:: 你的任务 ::
1. 根据关于问答不一致的讨论帖回答:
(a) 在A项目中抽取过哪几个文档?
(b) 提问者说自己是按照什么步骤建立测试项目的?
(c) 回复者提到已经发布、修复了检索方面一些问题的是哪个版本?
2. 请照抄关于问答不一致的讨论帖中从“可以提供A项目的文档和问题吗?”到“model conf、schema、testset, etc.”的内容。
3. 请接着关于问答不一致的讨论帖的最后一句续写下去。

===== 阅读材料

同一文档抽取,在不同项目,qa回答不一致
在A项目,抽取过文档1、文档2、文档3,抽取后提问有关文档3里面的人物信息,回复是未查询到相关知识 在B项目,只抽取文档3,抽取后提问有关文档3里面的人物信息,回复是从文档3里提取的内容
这是哪个环节出了问题呢?
可以提供A项目的文档和问题吗?
new.txt.txt 问题是:Do Yang Bin and Peng Huagang know each other? Have they participated in activities together?
new.txt.txt 问题是:Do Yang Bin and Peng Huagang know each other? Have they participated in activities together?
Could you tell us how to reproduce your experiments, including your llm conf、embedding model conf、schema、testset, etc.
我是根据文档中新场景快速开始步骤建了一个测试项目https://openspg.yuque.com/ndx6g9/0.5/vbbdp80vg0xf5n3k
下图是llm conf
下图是schema
下图是build/indexer.py
项目B的数据集就是上面发的new.txt,项目A在抽取new.txt之前还抽取了另外两个文档(随便找两个都可以)
由于单位网络问题,无法复制,只能以拍照形式呈现,还请谅解
我是根据文档中新场景快速开始步骤建了一个测试项目https://openspg.yuque.com/ndx6g9/0.5/vbbdp80vg0xf5n3k 下图是llm conf
下图是schema
下图是build/indexer.py
项目B的数据集就是上面发的new.txt,项目A在抽取new.txt之前还抽取了另外两个文档(随便找两个都可以) 由于单位网络问题,无法复制,只能以拍照形式呈现,还请谅解
I can not reproduce your problem. KAG 0.7 has released and solved some bugs in retrieval, could you have another trail and tell us whether your problem fixed or not ?

==========
===== 数据区

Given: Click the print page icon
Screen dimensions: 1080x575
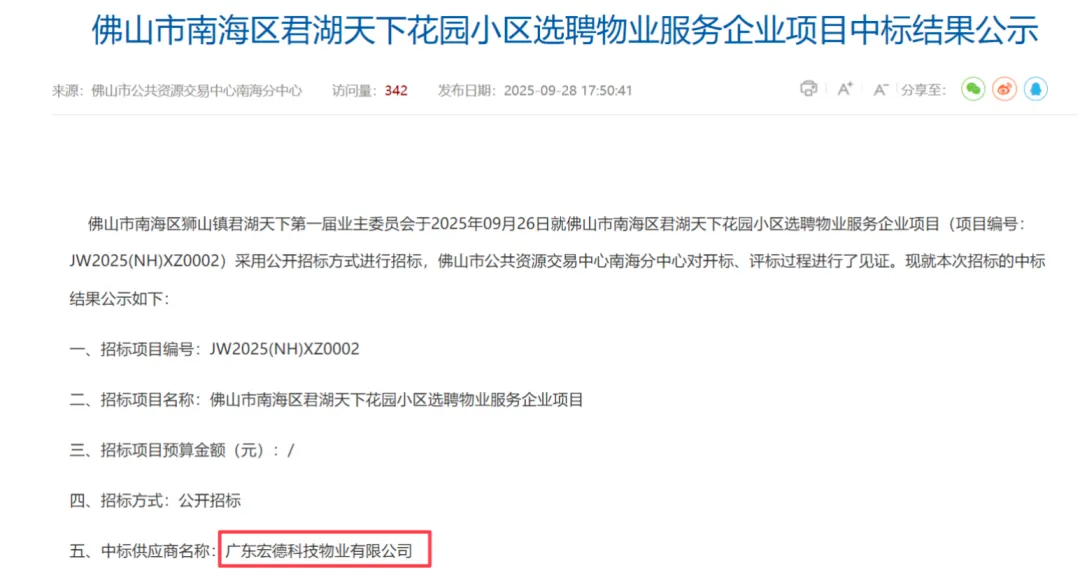Looking at the screenshot, I should click(x=809, y=89).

==========

:: 参考答案 ::
1.
(a) 文档1、文档2、文档3。
(b) 文档中的新场景快速开始步骤。
(c) KAG 0.7。

2.
可以提供A项目的文档和问题吗?
new.txt.txt 问题是:Do Yang Bin and Peng Huagang know each other? Have they participated in activities together?
new.txt.txt 问题是:Do Yang Bin and Peng Huagang know each other? Have they participated in activities together?
Could you tell us how to reproduce your experiments, including your llm conf、embedding model conf、schema、testset, etc.

3.
KAG 0.8 has been released at 2025-06-27. In which version, we have improved the management of private domain knowledge base indexing, incorporating multiple foundational index types such as Outline, Summary, KnowledgeUnit, AtomicQuery, Chunk, and Table. This supports developers in customizing indexes and synchronizing them with product interfaces. Users can select the most appropriate index type based on their specific scenarios, achieving a balance between construction costs and business outcomes.